| The Detroit News
After the Detroit Lions defeated the Atlanta Falcons with an improbable late-game comeback last Sunday, the team posted a video of the locker room celebration.
Right in the thick of it was linebacker Reggie Ragland, holding up an over-sized boombox and showcasing his dance moves while surrounded by his teammates.
Ragland’s authenticity, humility and sense of humor shine through the first time you talk to him. He’s a people person, eager to connect with those around him. And even though Detroit is his third NFL stop in five years, and he didn’t have a traditional offseason to build those relationships, there was nothing anybody could do to stop Reggie from being Reggie.
“That’s Day 1 me,” Ragland said with a laugh. “Maybe Day 2. Maybe Day 3. It just depends, you know. I’ve been a people person my whole life, so like I’ve always liked getting to know people, be around people. I always want to get people comfortable with me. That helps me get to know my teammates and let’s my teammates know, ‘OK, you got a good dude in this locker room. He ain’t got nothing extra going on.’ I’m gonna just be me all day every day.”
On the field, Ragland is all business. That’s helped him win accolades and championships at every level, culminating with a Super Bowl last season with the Kansas City Chiefs. But he’s never allowed his professional success to impact who he is on a personal level.

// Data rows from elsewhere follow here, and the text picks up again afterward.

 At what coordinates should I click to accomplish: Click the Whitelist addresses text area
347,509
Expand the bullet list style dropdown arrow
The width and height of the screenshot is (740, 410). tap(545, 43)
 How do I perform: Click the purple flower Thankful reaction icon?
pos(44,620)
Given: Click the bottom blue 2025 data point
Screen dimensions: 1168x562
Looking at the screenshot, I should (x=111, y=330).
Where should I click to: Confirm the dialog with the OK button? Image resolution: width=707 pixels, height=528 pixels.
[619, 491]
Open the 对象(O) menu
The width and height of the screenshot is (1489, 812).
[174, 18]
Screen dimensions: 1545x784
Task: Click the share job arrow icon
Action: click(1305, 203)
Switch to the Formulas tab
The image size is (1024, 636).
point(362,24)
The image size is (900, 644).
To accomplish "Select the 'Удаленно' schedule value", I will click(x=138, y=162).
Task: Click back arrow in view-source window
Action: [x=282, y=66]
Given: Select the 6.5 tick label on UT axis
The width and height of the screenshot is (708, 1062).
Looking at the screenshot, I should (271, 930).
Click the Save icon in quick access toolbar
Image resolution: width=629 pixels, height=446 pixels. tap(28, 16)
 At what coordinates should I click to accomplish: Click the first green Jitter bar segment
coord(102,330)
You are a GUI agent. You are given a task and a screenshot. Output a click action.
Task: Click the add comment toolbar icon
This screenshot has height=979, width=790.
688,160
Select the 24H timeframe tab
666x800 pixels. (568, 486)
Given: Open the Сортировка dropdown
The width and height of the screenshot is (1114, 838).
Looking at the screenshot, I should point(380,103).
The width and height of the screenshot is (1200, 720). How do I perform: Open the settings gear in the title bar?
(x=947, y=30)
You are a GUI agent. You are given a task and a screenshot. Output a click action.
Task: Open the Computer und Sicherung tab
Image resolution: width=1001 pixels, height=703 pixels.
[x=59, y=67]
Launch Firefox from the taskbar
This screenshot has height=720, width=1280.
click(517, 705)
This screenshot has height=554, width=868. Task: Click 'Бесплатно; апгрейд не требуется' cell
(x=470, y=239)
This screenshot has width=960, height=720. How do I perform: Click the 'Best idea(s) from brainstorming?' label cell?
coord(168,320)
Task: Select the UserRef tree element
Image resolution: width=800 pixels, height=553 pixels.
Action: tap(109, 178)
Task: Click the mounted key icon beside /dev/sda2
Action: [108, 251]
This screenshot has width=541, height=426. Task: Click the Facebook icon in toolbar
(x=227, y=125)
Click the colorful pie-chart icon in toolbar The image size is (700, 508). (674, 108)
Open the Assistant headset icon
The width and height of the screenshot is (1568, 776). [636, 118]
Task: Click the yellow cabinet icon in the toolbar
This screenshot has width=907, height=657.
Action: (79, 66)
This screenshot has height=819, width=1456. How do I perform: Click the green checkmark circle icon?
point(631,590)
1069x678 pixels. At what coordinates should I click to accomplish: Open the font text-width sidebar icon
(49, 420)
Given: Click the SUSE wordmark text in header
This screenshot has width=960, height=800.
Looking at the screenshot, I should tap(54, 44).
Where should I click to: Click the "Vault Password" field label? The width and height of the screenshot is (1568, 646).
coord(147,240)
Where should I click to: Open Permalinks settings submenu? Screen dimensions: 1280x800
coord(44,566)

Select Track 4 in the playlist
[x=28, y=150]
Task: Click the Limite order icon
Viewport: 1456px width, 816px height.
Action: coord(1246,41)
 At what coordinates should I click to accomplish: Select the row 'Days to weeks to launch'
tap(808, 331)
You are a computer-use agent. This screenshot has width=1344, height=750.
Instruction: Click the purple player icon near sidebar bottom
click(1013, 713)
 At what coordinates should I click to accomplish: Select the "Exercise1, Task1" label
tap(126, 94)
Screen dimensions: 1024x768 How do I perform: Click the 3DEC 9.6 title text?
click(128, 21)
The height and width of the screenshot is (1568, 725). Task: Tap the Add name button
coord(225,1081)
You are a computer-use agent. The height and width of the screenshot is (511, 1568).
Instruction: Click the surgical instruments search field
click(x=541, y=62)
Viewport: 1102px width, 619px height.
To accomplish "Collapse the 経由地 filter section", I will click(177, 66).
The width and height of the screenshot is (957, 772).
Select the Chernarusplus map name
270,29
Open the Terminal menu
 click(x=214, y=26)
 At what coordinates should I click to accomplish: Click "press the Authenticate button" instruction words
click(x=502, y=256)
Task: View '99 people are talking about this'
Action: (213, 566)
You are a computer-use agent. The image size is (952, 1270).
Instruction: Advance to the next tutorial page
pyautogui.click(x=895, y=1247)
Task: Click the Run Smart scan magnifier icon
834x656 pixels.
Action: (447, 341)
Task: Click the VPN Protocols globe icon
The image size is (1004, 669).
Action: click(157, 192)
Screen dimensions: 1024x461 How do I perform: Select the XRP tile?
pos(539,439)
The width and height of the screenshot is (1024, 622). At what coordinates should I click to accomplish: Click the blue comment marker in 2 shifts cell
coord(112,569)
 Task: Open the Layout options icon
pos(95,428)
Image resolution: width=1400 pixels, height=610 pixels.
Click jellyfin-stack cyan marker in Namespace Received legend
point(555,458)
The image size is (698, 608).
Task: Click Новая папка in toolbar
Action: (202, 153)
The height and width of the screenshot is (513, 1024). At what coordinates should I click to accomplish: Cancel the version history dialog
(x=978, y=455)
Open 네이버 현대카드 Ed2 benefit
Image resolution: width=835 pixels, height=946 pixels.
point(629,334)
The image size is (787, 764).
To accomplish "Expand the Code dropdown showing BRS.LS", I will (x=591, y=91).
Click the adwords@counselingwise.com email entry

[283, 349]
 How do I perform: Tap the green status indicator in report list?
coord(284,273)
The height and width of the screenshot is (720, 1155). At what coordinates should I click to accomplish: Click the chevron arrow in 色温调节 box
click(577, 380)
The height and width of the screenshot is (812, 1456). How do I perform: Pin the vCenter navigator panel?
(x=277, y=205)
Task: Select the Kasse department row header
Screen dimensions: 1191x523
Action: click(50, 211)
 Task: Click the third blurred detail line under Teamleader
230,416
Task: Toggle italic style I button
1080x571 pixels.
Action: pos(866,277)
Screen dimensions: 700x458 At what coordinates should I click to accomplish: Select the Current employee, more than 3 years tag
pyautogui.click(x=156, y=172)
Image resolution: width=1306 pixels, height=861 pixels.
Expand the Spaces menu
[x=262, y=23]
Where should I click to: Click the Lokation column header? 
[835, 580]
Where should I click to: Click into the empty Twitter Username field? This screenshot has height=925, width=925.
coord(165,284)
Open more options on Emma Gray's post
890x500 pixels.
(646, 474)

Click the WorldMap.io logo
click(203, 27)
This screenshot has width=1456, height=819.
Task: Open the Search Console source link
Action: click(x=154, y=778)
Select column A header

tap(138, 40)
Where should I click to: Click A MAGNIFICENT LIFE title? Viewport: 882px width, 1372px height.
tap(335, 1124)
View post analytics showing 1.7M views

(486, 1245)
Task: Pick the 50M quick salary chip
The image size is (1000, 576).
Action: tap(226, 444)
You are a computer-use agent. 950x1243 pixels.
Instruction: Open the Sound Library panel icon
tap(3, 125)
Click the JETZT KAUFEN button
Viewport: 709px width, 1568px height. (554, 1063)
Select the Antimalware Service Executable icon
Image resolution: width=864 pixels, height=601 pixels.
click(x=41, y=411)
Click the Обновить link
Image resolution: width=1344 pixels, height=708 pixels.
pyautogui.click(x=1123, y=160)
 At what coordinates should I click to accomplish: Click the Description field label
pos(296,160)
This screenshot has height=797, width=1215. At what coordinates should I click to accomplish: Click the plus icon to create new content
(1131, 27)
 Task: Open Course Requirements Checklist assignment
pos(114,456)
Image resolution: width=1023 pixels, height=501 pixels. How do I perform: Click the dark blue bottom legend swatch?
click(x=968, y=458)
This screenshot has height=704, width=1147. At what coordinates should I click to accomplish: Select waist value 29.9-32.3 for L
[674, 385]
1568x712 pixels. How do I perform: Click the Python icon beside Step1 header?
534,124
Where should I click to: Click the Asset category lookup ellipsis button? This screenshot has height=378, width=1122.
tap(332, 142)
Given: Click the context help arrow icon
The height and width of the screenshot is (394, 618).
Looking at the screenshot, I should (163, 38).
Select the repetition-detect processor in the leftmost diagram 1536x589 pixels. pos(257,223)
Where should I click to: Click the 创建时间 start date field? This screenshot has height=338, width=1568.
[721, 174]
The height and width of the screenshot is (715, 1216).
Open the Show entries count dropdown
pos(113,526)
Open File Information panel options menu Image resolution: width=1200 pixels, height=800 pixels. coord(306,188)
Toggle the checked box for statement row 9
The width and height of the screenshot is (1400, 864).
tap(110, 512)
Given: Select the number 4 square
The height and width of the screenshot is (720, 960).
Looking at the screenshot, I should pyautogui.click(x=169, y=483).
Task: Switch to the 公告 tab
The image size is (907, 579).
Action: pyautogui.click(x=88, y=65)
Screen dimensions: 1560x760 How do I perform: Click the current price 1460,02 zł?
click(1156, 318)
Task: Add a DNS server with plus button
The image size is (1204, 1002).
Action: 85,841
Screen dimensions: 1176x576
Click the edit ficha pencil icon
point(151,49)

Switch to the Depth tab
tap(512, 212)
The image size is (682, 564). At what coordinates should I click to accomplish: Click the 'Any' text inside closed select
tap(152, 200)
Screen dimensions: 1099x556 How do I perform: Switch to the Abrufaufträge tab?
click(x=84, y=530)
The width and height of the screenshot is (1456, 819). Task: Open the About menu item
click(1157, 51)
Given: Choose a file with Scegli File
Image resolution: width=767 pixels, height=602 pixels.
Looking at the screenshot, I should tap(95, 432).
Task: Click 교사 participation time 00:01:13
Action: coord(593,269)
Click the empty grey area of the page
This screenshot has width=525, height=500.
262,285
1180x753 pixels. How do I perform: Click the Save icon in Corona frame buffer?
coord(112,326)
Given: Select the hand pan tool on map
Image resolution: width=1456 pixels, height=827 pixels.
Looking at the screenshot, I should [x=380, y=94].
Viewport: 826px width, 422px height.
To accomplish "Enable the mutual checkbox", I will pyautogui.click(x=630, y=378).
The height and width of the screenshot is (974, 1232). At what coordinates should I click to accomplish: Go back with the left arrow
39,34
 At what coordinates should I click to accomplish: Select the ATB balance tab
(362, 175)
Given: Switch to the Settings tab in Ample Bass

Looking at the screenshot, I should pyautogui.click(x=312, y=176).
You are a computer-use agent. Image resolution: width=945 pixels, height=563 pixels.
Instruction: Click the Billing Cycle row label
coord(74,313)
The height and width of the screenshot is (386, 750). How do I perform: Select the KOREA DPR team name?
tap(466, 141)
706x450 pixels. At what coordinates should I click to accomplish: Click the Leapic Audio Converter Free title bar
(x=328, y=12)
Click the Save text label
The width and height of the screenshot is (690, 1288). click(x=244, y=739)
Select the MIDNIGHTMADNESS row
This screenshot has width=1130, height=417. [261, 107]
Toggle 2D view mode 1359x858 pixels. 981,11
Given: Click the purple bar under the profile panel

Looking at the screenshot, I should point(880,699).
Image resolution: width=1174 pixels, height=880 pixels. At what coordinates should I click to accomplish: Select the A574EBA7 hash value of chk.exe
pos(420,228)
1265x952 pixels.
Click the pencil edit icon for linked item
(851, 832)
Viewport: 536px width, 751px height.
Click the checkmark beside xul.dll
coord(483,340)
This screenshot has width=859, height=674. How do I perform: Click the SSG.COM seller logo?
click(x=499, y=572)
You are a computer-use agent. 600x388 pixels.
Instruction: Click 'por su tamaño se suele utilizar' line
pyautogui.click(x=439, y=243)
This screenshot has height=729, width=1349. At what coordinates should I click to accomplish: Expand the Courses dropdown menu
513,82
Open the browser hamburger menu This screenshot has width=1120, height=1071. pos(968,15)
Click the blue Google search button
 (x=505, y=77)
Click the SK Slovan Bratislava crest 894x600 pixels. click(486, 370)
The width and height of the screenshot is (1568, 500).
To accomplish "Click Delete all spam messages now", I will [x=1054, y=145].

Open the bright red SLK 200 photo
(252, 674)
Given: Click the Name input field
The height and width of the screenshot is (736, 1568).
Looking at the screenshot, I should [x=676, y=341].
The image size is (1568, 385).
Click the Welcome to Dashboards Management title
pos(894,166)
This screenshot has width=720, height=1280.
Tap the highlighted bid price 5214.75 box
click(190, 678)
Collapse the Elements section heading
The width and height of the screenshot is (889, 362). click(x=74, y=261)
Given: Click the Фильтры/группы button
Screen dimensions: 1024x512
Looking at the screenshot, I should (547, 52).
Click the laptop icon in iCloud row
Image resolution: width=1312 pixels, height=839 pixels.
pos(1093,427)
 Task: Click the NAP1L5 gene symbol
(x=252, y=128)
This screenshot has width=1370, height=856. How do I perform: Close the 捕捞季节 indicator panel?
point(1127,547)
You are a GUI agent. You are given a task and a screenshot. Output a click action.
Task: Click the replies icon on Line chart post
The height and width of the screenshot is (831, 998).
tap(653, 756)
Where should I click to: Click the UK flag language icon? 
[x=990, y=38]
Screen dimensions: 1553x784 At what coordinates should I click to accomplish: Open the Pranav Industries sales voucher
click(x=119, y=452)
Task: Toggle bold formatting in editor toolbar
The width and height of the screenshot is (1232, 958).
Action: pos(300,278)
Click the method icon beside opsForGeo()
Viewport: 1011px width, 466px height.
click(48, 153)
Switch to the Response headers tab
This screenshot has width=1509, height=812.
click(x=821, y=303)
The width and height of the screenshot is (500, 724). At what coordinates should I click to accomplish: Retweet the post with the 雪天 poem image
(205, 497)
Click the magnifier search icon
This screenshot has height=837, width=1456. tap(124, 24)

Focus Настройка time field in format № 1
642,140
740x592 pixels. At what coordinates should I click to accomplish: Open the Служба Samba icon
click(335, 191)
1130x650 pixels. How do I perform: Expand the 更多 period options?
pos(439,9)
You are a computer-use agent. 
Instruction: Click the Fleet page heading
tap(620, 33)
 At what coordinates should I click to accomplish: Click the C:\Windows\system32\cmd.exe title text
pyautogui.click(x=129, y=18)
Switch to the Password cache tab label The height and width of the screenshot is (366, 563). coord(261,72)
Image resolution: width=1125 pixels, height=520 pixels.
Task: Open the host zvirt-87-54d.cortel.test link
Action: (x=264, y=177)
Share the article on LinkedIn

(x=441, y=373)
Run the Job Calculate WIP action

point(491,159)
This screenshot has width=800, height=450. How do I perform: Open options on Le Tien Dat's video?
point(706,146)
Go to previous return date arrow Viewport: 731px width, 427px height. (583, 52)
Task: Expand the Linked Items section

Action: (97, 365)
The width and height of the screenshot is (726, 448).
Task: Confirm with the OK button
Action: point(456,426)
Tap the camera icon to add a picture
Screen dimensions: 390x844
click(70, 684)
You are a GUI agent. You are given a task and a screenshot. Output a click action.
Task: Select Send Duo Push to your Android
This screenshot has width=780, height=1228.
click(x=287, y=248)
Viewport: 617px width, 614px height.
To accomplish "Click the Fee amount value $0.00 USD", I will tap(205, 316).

“I always want to be known as a good person, and I’m going to credit that to my parents,” Ragland said. “Them being on me early as a kid and, especially my dad, he always told me, ‘I always seen you had the ability, but you always got to be a good person at the end of the day.'”
With the Lions, Ragland has seen his role slowly expand in his first season with the team. In the past two games, he’s played more than 50% of the defensive snaps, even though the way the Lions have utilized him has been different than what he’s done previously in his career. Primarily, he’s spending far less time off the ball, while seeing more opportunities along the line of scrimmage.
“I’m versatile,” he said. “I can play inside. I can play outside. I can rush the passer. I can do all things. The more you can do in this league, the more you get on the field and play, and I know I can play football.”
Along with Ragland, the Lions defense has seemingly turned things around coming out of their bye week, limiting the Jaguars and Falcons to a combined 38 points in back-to-back wins.
The reason for the turnaround, according to Ragland, is simple.
“Because everybody’s doing their damn job,” Ragland said. “And we know we’re a good damn defense. We just knew if everybody do their job and make teams one-dimensional, we’ll have a good chance at winning ballgames, and that’s what we’re starting to do.”
The Lions released linebacker Elijah Lee on Thursday afternoon. The move could be to create a roster spot for defensive end Everson Griffen, who was acquired in a trade on Tuesday. Another possibility is the impending activation of cornerback Justin Coleman off injured reserve.
“He’ll be out there today, which will be great to see him out in some situations out there and give him some reps and see what it looks like,” Lions coach Matt Patricia said ahead of Thursday’s practice. “He’s getting better every week.”
In addition to Coleman’s potential return to the lineup, the Lions also got cornerback Desmond Trufant back on the practice field for the first time since he aggravated his hamstring injury Oct. 4 against the New Orleans Saints.
Along with Trufant, running back Adrian Peterson (abdomen), offensive tackle Taylor Decker (shoulder) and cornerback Darryl Roberts (hip/groin) were all limited. All three were new additions to the injury report.
Linebacker Jalen Reeves-Maybin was absent for a second straight day while addressing a personal matter.